Assigned task: Retype the records below word for word and omit any image.

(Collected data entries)
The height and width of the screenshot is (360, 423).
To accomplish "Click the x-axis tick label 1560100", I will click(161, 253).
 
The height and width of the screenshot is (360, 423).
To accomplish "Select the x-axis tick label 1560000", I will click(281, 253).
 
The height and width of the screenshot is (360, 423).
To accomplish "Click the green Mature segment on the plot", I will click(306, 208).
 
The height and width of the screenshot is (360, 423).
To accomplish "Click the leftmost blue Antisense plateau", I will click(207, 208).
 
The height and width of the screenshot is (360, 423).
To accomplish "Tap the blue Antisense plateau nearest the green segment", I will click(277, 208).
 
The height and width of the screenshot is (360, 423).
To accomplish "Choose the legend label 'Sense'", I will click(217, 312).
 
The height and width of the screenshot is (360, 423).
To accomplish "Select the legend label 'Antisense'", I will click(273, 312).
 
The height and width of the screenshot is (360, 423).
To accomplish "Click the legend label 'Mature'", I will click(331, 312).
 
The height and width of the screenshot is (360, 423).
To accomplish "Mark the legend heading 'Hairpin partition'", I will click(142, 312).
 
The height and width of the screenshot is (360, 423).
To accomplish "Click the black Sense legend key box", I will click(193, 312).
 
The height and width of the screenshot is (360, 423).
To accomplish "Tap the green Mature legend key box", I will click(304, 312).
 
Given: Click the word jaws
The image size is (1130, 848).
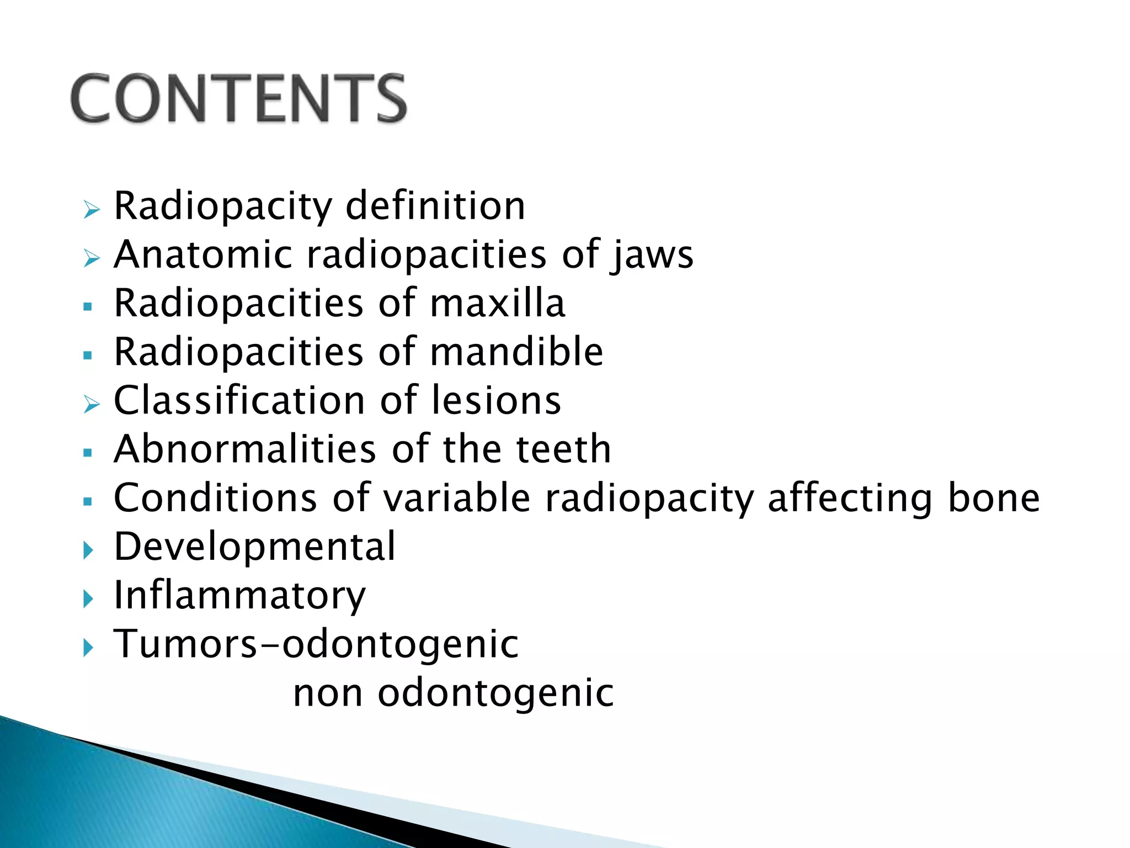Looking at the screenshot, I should (652, 256).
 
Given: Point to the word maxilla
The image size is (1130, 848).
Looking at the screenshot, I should (497, 303).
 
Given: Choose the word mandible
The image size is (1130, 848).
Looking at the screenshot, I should (516, 352).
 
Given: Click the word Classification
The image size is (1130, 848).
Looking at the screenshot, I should (238, 400).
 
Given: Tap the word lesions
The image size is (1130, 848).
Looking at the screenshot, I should (496, 400).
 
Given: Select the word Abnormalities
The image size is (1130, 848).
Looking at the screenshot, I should (245, 449).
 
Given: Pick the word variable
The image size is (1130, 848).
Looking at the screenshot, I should (457, 498).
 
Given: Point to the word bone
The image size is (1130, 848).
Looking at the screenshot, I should (993, 498).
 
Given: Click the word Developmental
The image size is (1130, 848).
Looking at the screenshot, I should (254, 547).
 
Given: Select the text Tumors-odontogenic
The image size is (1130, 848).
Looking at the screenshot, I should (316, 644).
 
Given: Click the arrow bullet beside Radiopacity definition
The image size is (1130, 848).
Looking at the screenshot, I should (91, 210).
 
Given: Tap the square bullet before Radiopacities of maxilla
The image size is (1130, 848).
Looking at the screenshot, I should (87, 306).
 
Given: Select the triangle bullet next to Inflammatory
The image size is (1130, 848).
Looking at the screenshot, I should (88, 598).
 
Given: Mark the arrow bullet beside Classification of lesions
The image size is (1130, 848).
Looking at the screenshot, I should (91, 404).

Result of this exercise:
The height and width of the screenshot is (360, 423).
To accomplish "Click the x-axis tick label 1560100", I will click(161, 253).
 
The height and width of the screenshot is (360, 423).
To accomplish "Select the x-axis tick label 1560000", I will click(281, 253).
 
The height and width of the screenshot is (360, 423).
To accomplish "Click the green Mature segment on the plot", I will click(306, 208).
 
The height and width of the screenshot is (360, 423).
To accomplish "Click the leftmost blue Antisense plateau", I will click(207, 208).
 
The height and width of the screenshot is (360, 423).
To accomplish "Tap the blue Antisense plateau nearest the green segment", I will click(277, 208).
 
The height and width of the screenshot is (360, 423).
To accomplish "Choose the legend label 'Sense'", I will click(217, 312).
 
The height and width of the screenshot is (360, 423).
To accomplish "Select the legend label 'Antisense'", I will click(273, 312).
 
The height and width of the screenshot is (360, 423).
To accomplish "Click the legend label 'Mature'", I will click(331, 312).
 
The height and width of the screenshot is (360, 423).
To accomplish "Mark the legend heading 'Hairpin partition'", I will click(142, 312).
 
The height and width of the screenshot is (360, 423).
To accomplish "Click the black Sense legend key box", I will click(193, 312).
 
The height and width of the screenshot is (360, 423).
To accomplish "Tap the green Mature legend key box", I will click(304, 312).
 
Given: Click the word jaws
The image size is (1130, 848).
Looking at the screenshot, I should (652, 256).
 
Given: Point to the word maxilla
The image size is (1130, 848).
Looking at the screenshot, I should (497, 303).
 
Given: Choose the word mandible
The image size is (1130, 848).
Looking at the screenshot, I should (516, 352).
 
Given: Click the word Classification
The image size is (1130, 848).
Looking at the screenshot, I should (238, 400).
 
Given: Tap the word lesions
The image size is (1130, 848).
Looking at the screenshot, I should (496, 400).
 
Given: Select the word Abnormalities
The image size is (1130, 848).
Looking at the screenshot, I should (245, 449).
 
Given: Pick the word variable
The image size is (1130, 848).
Looking at the screenshot, I should (457, 498).
 
Given: Point to the word bone
The image size is (1130, 848).
Looking at the screenshot, I should (993, 498).
 
Given: Click the word Developmental
The image size is (1130, 848).
Looking at the screenshot, I should (254, 547).
 
Given: Select the text Tumors-odontogenic
The image size is (1130, 848).
Looking at the screenshot, I should (316, 644).
 
Given: Click the arrow bullet beside Radiopacity definition
The image size is (1130, 848).
Looking at the screenshot, I should (91, 210).
 
Given: Tap the square bullet before Radiopacities of maxilla
The image size is (1130, 848).
Looking at the screenshot, I should (87, 306).
 
Given: Select the triangle bullet next to Inflammatory
The image size is (1130, 848).
Looking at the screenshot, I should (88, 598).
 
Given: Mark the arrow bullet beside Classification of lesions
The image size is (1130, 848).
Looking at the screenshot, I should (91, 404).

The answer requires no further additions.